Once the curators of the exhibition and Murray himself had decided to hang it, anyone committed to the values of our free society was obliged to defend to the death their right to do so.
A similar imperative shaped my own response to the furore when the Minister of Agriculture, Forestry and Fisheries, Tina Joemat-Pettersson, refused to address the Cape Town Press Club while the DA spokesman on her portfolio, Pieter van Dalen, was present.
As an active member of that club some years back, I suggested it should change its name to the Cape Town Luncheon Club because its events attracted few reporters, it did little to defend their professional interests and it accepted substantial sponsorship of food and drink from corporate entities about which reporters often write.
(I had seen several slightly bewildered guests taken aback at the patently non-press audience of the city's press club and their often loaded questions, which bore none of the neutrality that journalists would have sought to maintain.)
But once Joemat-Pettersson had put her demand, the club was wrong to allow Van Dalen to leave.
The organisers should have shown the minister the door and given the floor to Van Dalen.
Though that ministerial tantrum was about being afraid of informed awkward questions, censorship is as much about preventing someone from hearing as it is about preventing someone from speaking.
Then there was the display of petulance outside the Johannesburg offices of Cosatu, where unionists afraid to hear an alternative viewpoint came out onto the streets to, as they put it, "defend" their castle.
The federation leadership argued there was no point in hearing the DA out because the minds of the workers were made up and would not be changed.
If that were true, of course, there could have been no harm at all in allowing the opposition to march to their front door and present their argument.
It could only be because Cosatu feared that something the DA said might strike a chord with the unemployed and cause them to defect to a group they judged to be more protective of their interests.
In the same way, a Christian who blocks his ears to the atheist argument is a poor defender of his faith.
Viewed in isolation, these incidents might seem to be trivial, but they represent a much more dangerous trend.

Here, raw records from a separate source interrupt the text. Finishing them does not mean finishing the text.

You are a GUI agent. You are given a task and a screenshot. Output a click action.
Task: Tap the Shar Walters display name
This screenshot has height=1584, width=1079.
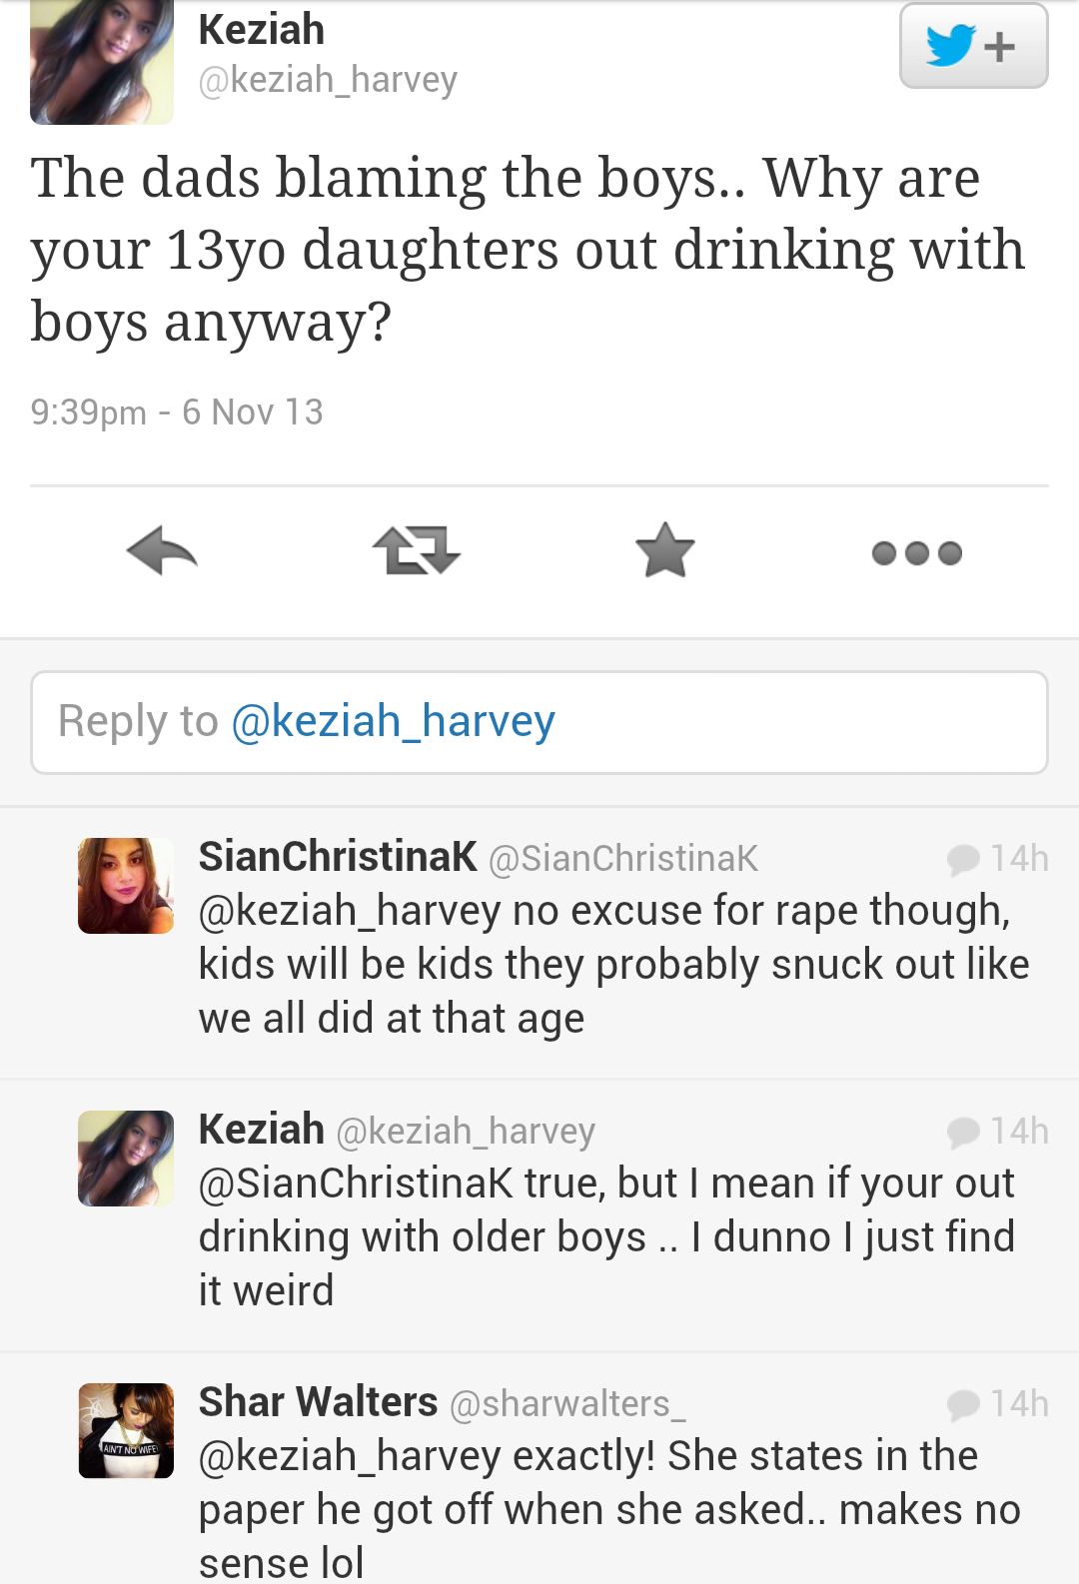318,1402
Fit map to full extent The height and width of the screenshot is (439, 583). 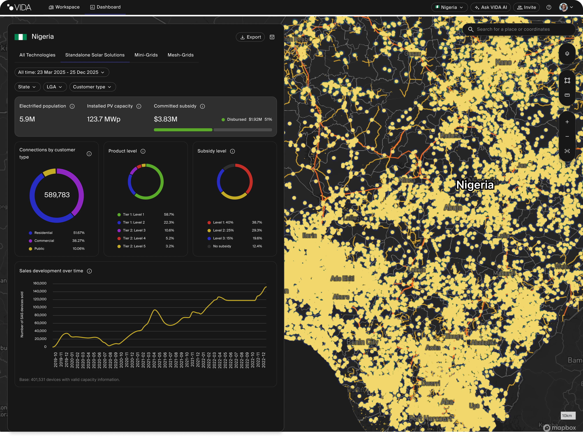pos(567,151)
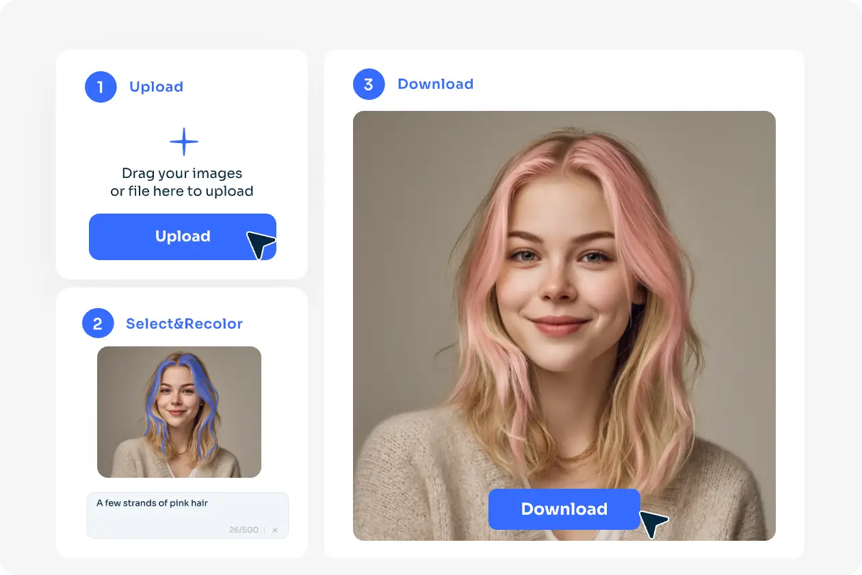Select the small blue-haired preview thumbnail
The image size is (862, 575).
(x=179, y=412)
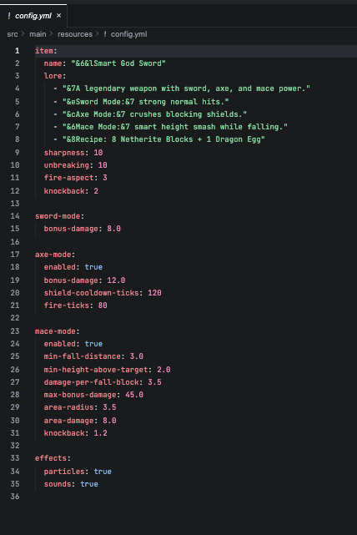The width and height of the screenshot is (357, 535).
Task: Click config.yml in the breadcrumb path
Action: point(129,34)
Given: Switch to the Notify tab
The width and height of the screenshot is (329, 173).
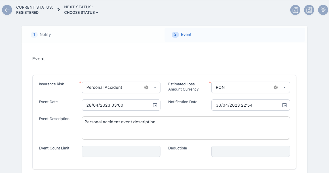Looking at the screenshot, I should 45,34.
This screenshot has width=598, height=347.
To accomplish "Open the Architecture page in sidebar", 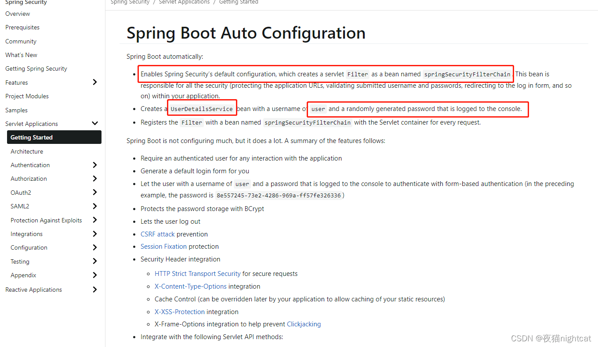I will pos(27,151).
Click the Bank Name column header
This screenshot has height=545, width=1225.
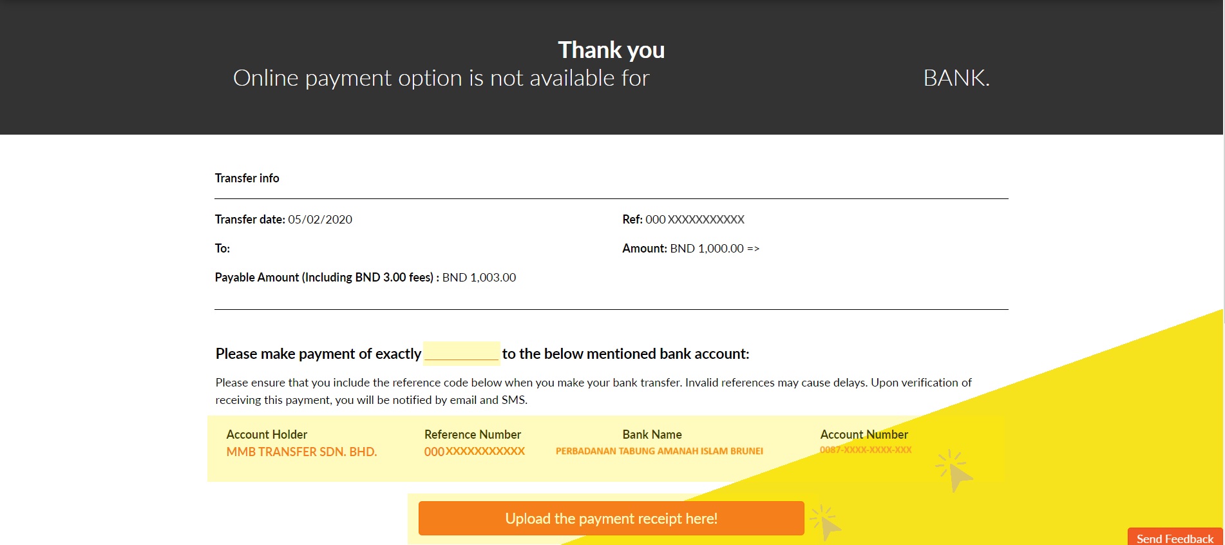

The democratic system we chose in 1994 presumes that power will change hands from time to time. That is one of the reasons why democracy works.
Peter Mokaba told me many years ago that the ANC would never be voted out of power and that if the electoral verdict went against it, that would have been because the people had been duped.
In that case, he said, the ANC would be within its rights to ignore the poll result.
Since then, the ANC has proved its commitment to democracy by accepting electoral defeat in several municipalities and one province.
The ANC did flirt briefly with the idea of taking over the DA-ruled Cape Town municipality under the constitutional provision for a province to take over a misruled council. But reason prevailed.
So far, there is no reason to believe the Mokaba approach is dominant. But the tyrannical rule of the ousted ANCYL leader Julius Malema showed it is there.
Remember he threatened that any ANC leader who opposed his nationalisation drive would have a short political career?
Where data and analysis are freely available, it is unlikely that real wisdom will lie close to the poles of competing social ideologies.
There will always be some who are silly enough to believe in silver bullets, but there is wisdom in crowds where they are given the freedom and space to weigh all the evidence and make up their own minds.
If South Africans are allowed to listen to all the ideas about how to create jobs and these ideas are not tied to political loyalties that insist "my party, right or wrong", we will choose enough of the viable plans to get going and will have the freedom to dump or adapt those that don't work.
But if we dare not listen to the other side, if the dignity of our leaders is so fragile that it can be dented by a painting and if we cannot tolerate the notion that our view may not dominate forever, ours is a poor democracy and probably not destined to last very long.